## PROBLEM DETAILS:
Write out all of the records precisely. Skip anything that is a picture.

(Collected data)
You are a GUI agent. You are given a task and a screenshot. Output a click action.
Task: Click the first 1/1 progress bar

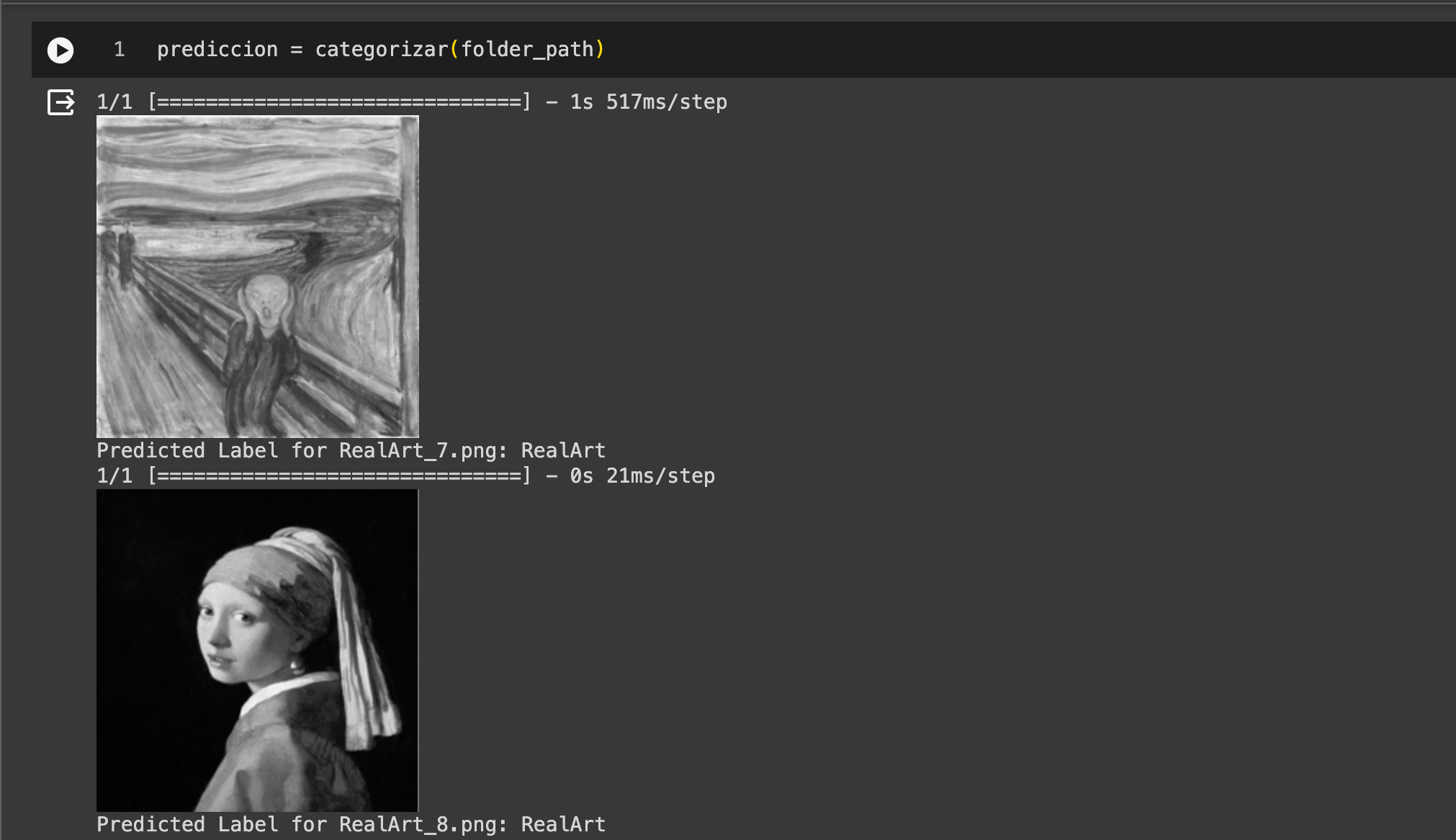(338, 102)
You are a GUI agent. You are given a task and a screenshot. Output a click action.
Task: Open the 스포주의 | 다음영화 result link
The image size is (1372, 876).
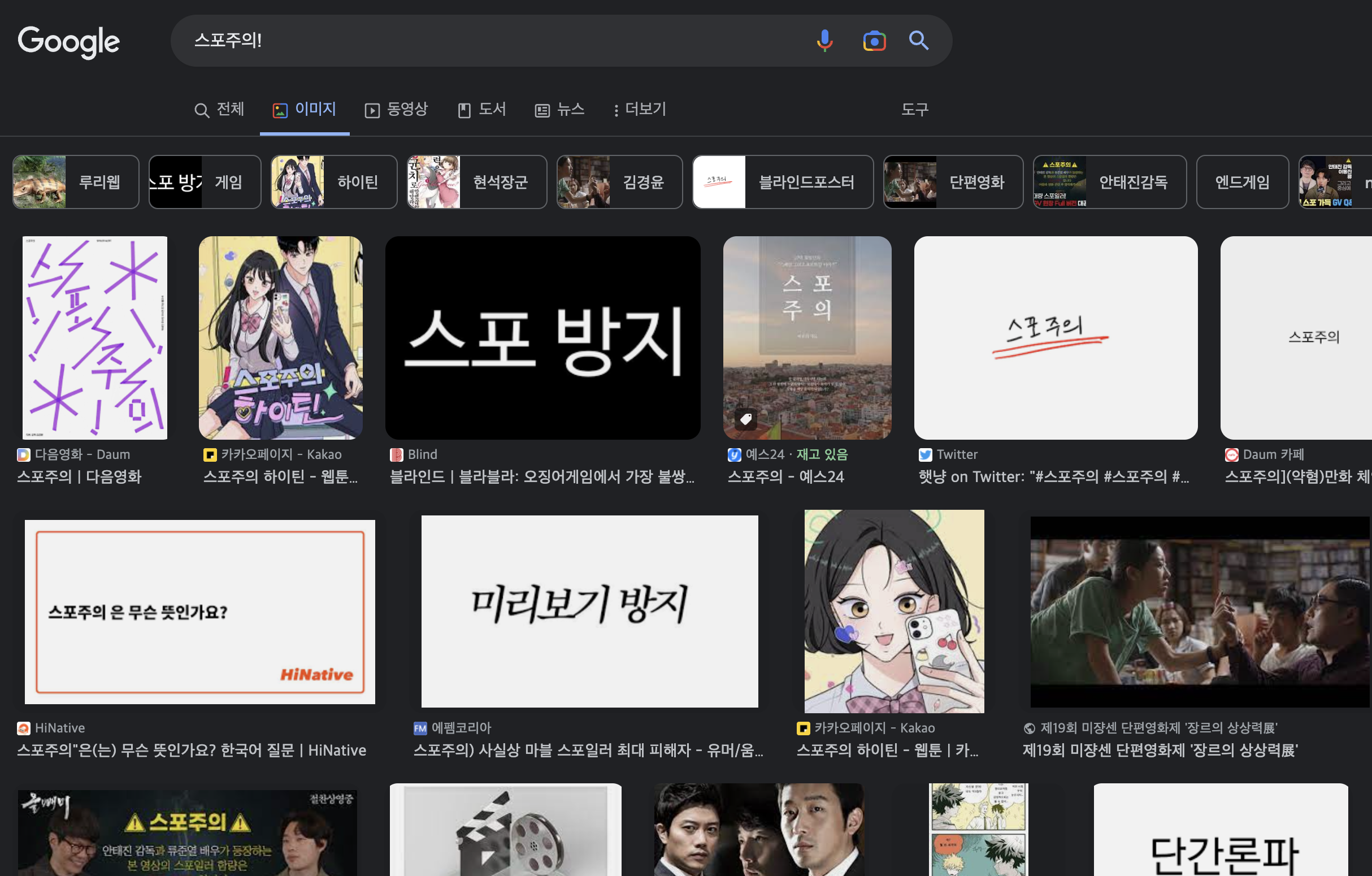pos(79,476)
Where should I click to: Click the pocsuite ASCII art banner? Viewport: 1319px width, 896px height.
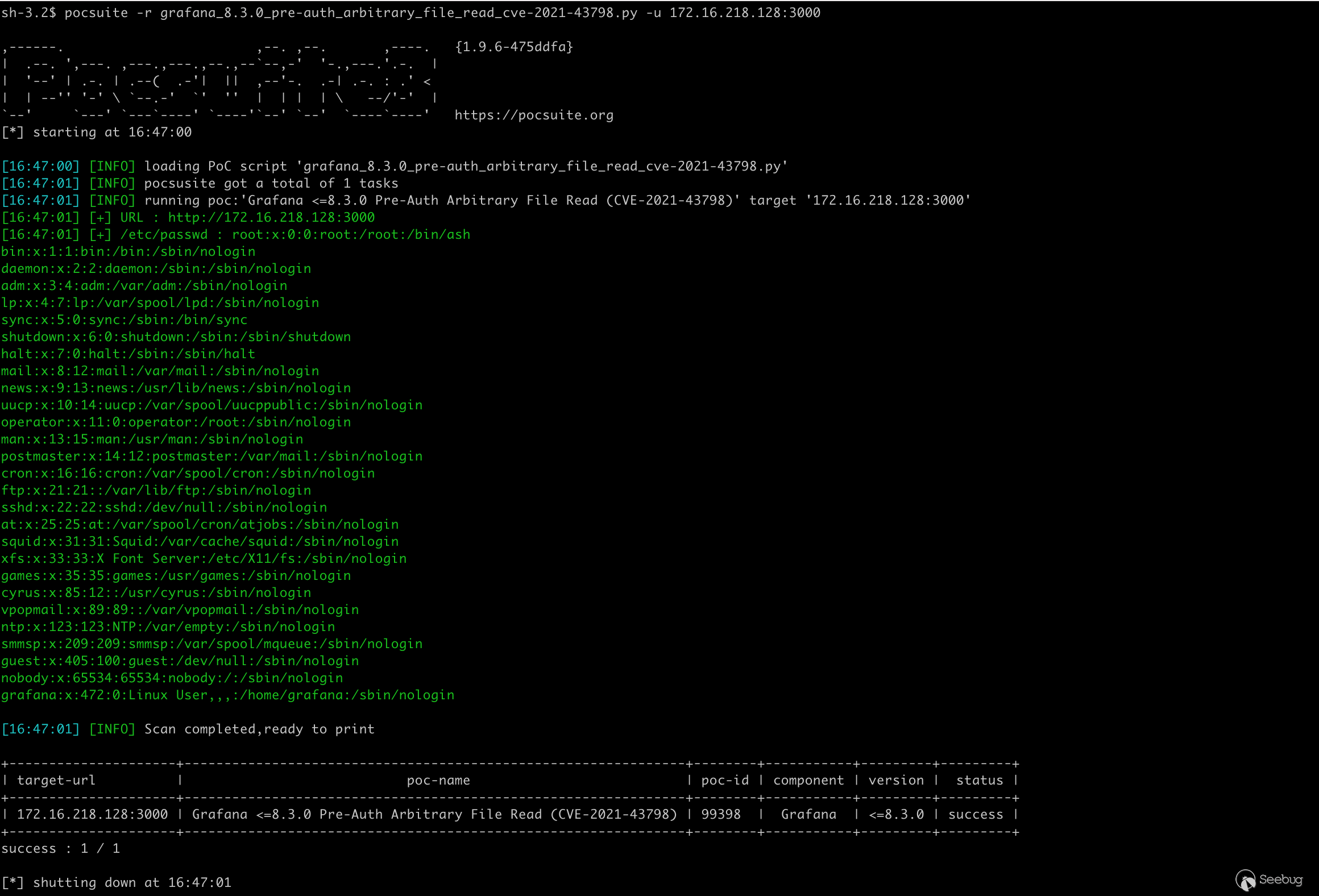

## ANSWER AREA:
You are a GUI agent. You are given a task and a screenshot. Output a click action.
Task: Click the first 1/1 progress bar

(338, 102)
You are a GUI agent. You are given a task and a screenshot. Output a click action.
Task: Open the 스포주의 | 다음영화 result link
The image size is (1372, 876).
pos(79,476)
Where should I click to: Click the pocsuite ASCII art banner? Viewport: 1319px width, 896px height.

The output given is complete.